Может ли буква открыть комнату, где ты никогда не бывал?
Может быть.
Я ценю это слово. Дед часто его употреблял. Может быть.
Ключ вел не к двери. Ключ вел к истории.
После смерти бабушки ее комната так и осталась нетронутой. Они спали раздельно, потому что дед громко храпел. У гардероба висели пара платьев в цветочек, хоть бери да надевай, и все ее вещи по-прежнему лежали на столике перед зеркалом: гребешки, щетки, заколки, пара флаконов туалетной воды. Я не знала, считать ли это случайностью, но одеяло было сложено так, будто на кровати кто-то спит – очертания напоминали мумию. На комоде стояли четыре шкатулки. После дедовой лекции о разных египетских обычаях мне они казались канопами, сосудами, где хранились внутренние органы усопшего. Вся комната – ручные зеркальца, фарфоровые фигурки, ракушки, портреты в посеребренных рамках – наводила меня на мысли о гробнице Тутанхамона.

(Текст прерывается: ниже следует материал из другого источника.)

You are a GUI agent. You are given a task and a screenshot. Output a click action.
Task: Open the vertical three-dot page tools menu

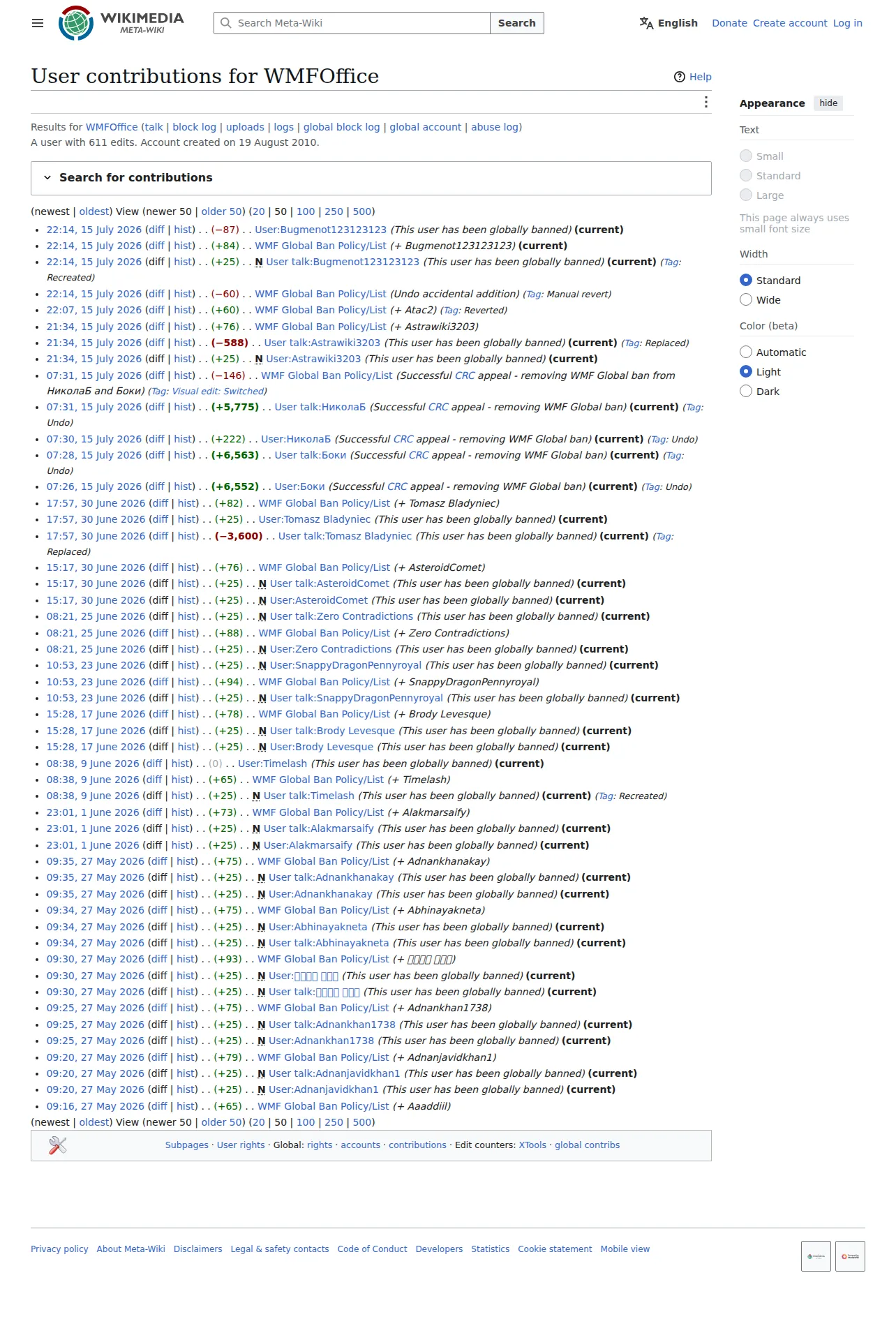[x=706, y=103]
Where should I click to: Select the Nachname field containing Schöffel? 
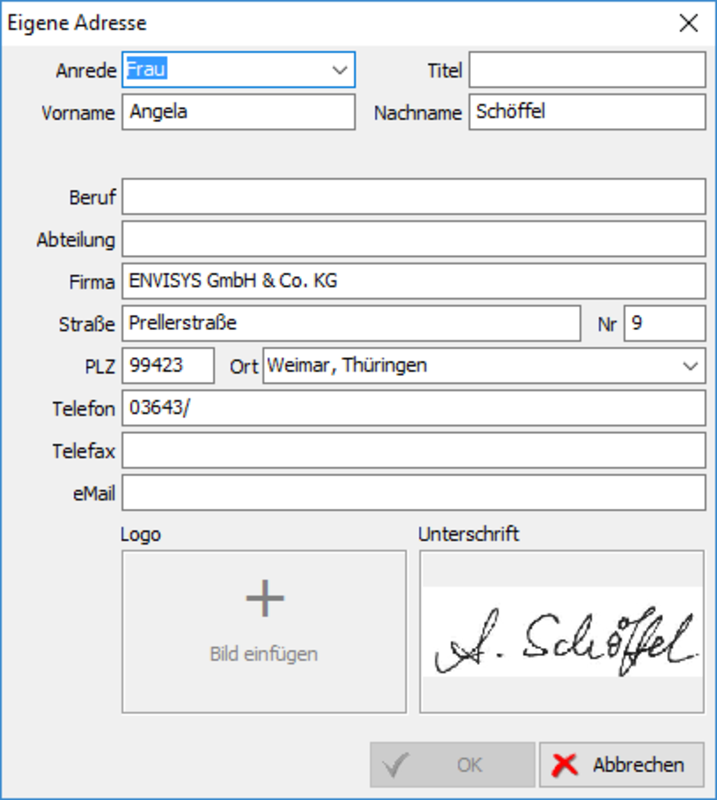587,112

В шкатулках хранились бабушкины украшения, шитье, косметика и деньги. Кстати, дедушка обнаружил, что в шкатулке для денег хранилось еще кое-что. Это были билеты, на корабль и на поезд, в Александрию.

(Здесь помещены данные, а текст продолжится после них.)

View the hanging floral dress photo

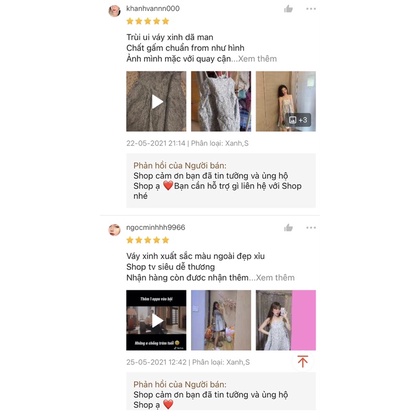tap(221, 101)
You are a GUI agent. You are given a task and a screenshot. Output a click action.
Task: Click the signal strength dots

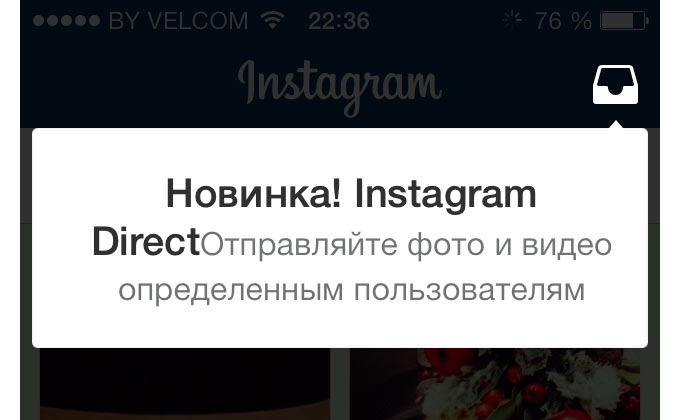(66, 20)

– Дороже золота, – говаривал дедушка.
Однажды дед показал мне, куда подходит ключ со шнурка на шее.
– Две «Е», сложенные вместе, – сказал он, поглаживая зубцы. – Знак любви.
Я не поняла.
– Ты имеешь в виду символ? – переспросила я.
– Нет, знак, – ответил дед. – Знак, который ведет к любви.
Он вставил ключ в скважину в одном из ящичков бабушкиного письменного стола. Я увидела, что треугольничек замочной скважины и круг были точь-в-точь как пирамида и солнце на бабушкиной могиле. Из ящика он сначала достал потертую двенадцатигранную перьевую ручку, «Омас Парагон». Несмотря на потрепанный вид, я с первой секунды поняла, что она обещает большее, чем ручка мамы Элен, названная в честь самой высокой горы Европы. Затем достал стопку аккуратно переплетенных тетрадей:
– Бабушкины дневники, – сказал он.
И добавил, одними глазами: дороже золота.
Мы осторожно присели на кровать, будто не хотели побеспокоить мумию. Дед раскрыл одну из тетрадей. Страницы были плотно исписаны синими чернилами.
– Она выбрала синие, потому что я тогда был в море, – сказал он и провел пальцем по строчкам с таким выражением лица, будто погружается в животворящий источник.
– Самый красивый синий цвет на свете, кроме цвета твоих глаз, – улыбнулся он, но по щеке покатилась слеза. – Ляпис-лазурь.
В те годы, когда дед был в море, бабушка ежедневно брала ручку и писала.
– Чтобы не сойти с ума от тоски, – говорила она.
Но ко времени, когда дед списался на берег, она так привыкла вести дневник, что продолжила. Это стало неизменным ритуалом, и в летние месяцы, по вечерам, дед всегда мог застать ее на скамейке у дуба с тетрадью.
– Я все время думаю о бабушке, – сказал дед, – но яснее всего представляю ее себе тогда, когда читаю эти дневники. Да и читать-то не нужно. Достаточно смотреть на ее почерк.